=== Supplied data ===
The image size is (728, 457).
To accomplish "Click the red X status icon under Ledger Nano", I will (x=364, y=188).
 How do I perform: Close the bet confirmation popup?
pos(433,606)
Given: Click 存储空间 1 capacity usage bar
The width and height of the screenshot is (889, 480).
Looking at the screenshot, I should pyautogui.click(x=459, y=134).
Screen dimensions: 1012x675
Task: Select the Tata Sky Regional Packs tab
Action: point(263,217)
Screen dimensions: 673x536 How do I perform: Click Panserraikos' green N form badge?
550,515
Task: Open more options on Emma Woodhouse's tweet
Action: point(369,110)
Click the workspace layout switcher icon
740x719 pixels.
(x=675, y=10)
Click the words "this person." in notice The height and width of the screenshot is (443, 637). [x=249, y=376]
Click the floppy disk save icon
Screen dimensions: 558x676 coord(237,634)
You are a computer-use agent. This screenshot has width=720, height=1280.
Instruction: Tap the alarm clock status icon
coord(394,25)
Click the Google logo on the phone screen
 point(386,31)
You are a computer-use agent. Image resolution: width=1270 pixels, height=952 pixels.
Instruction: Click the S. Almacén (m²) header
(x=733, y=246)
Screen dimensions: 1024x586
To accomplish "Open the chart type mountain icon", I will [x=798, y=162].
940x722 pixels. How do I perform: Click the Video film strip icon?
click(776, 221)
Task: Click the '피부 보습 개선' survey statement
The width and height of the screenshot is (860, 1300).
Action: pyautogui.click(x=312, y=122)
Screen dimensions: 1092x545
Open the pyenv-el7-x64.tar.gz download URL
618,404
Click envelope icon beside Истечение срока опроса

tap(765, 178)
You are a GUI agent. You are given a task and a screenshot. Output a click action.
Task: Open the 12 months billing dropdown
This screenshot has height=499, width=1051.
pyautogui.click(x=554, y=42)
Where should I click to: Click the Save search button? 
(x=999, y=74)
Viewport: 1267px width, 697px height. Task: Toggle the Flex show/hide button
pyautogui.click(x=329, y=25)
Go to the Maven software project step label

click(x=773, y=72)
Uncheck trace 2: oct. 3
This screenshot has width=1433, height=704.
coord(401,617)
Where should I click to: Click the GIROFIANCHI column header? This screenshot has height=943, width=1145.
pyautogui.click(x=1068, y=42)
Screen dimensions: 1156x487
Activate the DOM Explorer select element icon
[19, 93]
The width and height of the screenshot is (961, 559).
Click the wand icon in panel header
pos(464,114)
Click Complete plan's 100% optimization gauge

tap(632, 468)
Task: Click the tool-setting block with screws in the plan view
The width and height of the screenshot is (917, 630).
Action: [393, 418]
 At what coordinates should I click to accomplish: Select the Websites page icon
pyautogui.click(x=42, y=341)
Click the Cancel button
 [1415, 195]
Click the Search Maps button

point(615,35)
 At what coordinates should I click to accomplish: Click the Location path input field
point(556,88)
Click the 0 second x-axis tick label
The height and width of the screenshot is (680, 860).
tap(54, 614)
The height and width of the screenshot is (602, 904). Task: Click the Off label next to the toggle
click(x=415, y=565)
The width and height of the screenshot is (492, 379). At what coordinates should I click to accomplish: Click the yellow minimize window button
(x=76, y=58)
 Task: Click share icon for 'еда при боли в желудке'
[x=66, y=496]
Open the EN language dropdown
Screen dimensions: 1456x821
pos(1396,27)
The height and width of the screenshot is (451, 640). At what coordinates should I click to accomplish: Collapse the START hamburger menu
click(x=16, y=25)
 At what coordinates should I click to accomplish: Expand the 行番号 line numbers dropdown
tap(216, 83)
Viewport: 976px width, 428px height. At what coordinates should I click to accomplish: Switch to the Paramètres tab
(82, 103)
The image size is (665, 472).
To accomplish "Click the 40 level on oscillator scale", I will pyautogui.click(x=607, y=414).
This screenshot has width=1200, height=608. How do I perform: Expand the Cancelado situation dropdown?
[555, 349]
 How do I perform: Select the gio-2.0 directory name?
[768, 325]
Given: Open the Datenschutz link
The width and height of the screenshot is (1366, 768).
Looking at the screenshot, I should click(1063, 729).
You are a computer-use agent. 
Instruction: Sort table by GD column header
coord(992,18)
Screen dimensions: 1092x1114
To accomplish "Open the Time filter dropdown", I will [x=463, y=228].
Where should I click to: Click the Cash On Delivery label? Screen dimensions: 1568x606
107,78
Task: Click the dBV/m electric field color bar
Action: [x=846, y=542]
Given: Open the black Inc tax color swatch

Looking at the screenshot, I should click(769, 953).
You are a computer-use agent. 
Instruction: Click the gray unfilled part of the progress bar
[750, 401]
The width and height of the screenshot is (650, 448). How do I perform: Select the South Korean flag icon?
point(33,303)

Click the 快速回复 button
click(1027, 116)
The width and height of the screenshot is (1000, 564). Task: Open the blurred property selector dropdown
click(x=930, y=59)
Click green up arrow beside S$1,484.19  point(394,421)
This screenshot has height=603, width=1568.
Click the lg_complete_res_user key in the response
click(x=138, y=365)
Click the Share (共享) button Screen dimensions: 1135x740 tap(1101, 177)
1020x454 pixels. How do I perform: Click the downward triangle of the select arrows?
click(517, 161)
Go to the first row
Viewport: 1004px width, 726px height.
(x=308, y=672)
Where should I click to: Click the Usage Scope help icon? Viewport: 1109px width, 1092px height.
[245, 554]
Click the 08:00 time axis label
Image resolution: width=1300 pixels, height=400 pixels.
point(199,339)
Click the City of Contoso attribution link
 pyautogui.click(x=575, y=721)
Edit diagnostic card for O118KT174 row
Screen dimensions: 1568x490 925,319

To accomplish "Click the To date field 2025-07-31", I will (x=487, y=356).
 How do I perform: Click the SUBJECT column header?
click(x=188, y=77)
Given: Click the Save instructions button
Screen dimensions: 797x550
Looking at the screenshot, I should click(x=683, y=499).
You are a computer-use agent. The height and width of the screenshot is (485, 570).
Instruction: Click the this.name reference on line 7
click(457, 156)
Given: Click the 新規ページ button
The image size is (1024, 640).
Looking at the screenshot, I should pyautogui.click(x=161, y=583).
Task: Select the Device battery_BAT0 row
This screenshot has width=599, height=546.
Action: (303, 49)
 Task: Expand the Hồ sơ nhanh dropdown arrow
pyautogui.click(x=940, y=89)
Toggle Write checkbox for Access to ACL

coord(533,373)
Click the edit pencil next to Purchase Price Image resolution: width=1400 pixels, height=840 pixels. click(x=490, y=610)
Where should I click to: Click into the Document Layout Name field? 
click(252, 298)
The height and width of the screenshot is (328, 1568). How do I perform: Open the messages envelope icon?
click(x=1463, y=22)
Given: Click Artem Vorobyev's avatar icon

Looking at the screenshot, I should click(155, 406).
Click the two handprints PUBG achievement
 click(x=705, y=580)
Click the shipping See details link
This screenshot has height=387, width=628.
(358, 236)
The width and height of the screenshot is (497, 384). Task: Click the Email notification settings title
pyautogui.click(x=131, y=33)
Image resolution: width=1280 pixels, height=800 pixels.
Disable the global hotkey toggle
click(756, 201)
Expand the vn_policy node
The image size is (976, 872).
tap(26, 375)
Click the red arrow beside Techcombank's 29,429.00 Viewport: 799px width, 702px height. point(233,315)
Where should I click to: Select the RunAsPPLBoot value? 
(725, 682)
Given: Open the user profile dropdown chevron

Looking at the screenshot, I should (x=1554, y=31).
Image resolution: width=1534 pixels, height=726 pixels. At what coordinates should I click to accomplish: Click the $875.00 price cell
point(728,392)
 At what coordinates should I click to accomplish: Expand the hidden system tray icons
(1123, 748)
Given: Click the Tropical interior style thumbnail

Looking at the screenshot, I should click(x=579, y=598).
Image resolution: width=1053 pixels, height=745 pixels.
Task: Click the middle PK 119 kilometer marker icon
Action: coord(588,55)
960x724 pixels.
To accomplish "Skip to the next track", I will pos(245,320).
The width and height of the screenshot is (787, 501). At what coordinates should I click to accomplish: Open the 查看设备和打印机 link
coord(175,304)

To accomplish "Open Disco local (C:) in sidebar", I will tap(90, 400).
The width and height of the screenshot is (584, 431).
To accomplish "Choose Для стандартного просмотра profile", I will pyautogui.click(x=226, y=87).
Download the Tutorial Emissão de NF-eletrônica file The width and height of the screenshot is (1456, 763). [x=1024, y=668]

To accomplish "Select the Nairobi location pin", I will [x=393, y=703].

=== Problem description ===
Go through the records line by line, and copy each line that holds the string "will".

=== Exercise output ===
To accomplish "Click the red X status icon under Ledger Nano", I will (x=364, y=188).
To accomplish "Open the chart type mountain icon", I will [x=798, y=162].
To accomplish "Click the 40 level on oscillator scale", I will pyautogui.click(x=607, y=414).
To accomplish "Open the Time filter dropdown", I will [x=463, y=228].
To accomplish "Click the To date field 2025-07-31", I will (x=487, y=356).
To accomplish "Skip to the next track", I will pos(245,320).
To accomplish "Open Disco local (C:) in sidebar", I will tap(90, 400).
To accomplish "Choose Для стандартного просмотра profile", I will pyautogui.click(x=226, y=87).
To accomplish "Select the Nairobi location pin", I will [x=393, y=703].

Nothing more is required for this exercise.